On September 16, the U.S. District Court for the Eastern District of New York dismissed an action alleging 10 financial institutions (defendants) conspired to evade U.S. sanctions on financial and business dealings with Iran, resulting in the direct and indirect material support for terrorism. According to the opinion, the plaintiffs—a group of veterans who served in Iraq from 2004 to 2011 and were injured or killed by terrorist attacks during that time—alleged that the defendants conspired with the Government of Iran, and multiple state-affiliated and private Iranian entities that work with the Islamic Revolutionary Guard Corps’s (IRGC) and Hezbollah’s terrorist activities, to evade U.S. sanctions and conduct illicit trade-finance transactions, which helped to facilitate Iran’s provision of material support to terrorist activities. The defendants moved to dismiss the action and, in July 2018, a magistrate judge issued a Report and Recommendation (R&R) recommending that the motions be denied in their entirety.

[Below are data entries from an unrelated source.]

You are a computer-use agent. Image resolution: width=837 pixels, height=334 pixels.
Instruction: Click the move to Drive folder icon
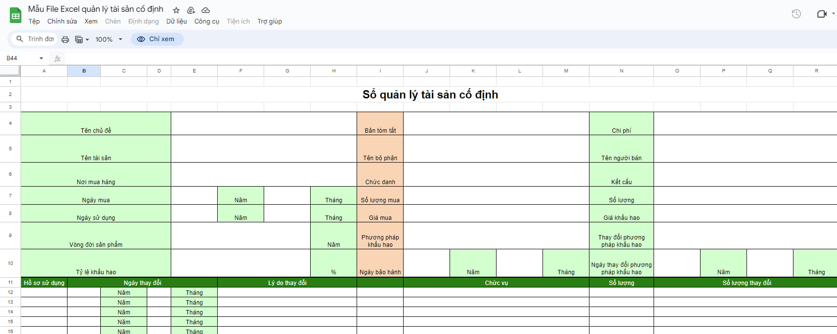tap(191, 10)
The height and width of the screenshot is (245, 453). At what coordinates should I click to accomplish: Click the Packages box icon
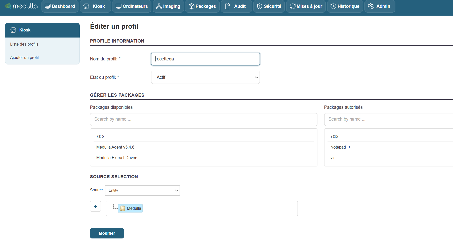[191, 6]
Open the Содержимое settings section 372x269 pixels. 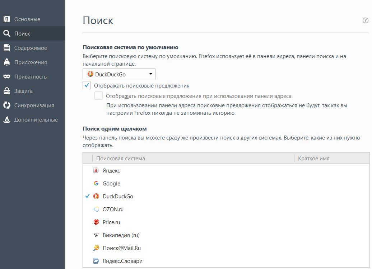coord(31,48)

On review, the district court declined to adopt the R&R and granted the defendants’ motion to dismiss. The court noted that the plaintiffs’ allegations indicate that Iran conspired to provide material support to the terrorist organizations, but failed to establish that the defendants “agreed to provide illegal financial services to Iranian financial and commercial entities . . . with the intent that those services would ultimately benefit a terrorist organization.” Moreover, the court reasoned that “it is up to Congress, and not the judiciary, to authorize terrorism victims to recover damages for their injuries from financial institutions that conspire with state sponsors of terrorism like Iran to evade U.S. sanctions under circumstances such as those presented in this case.”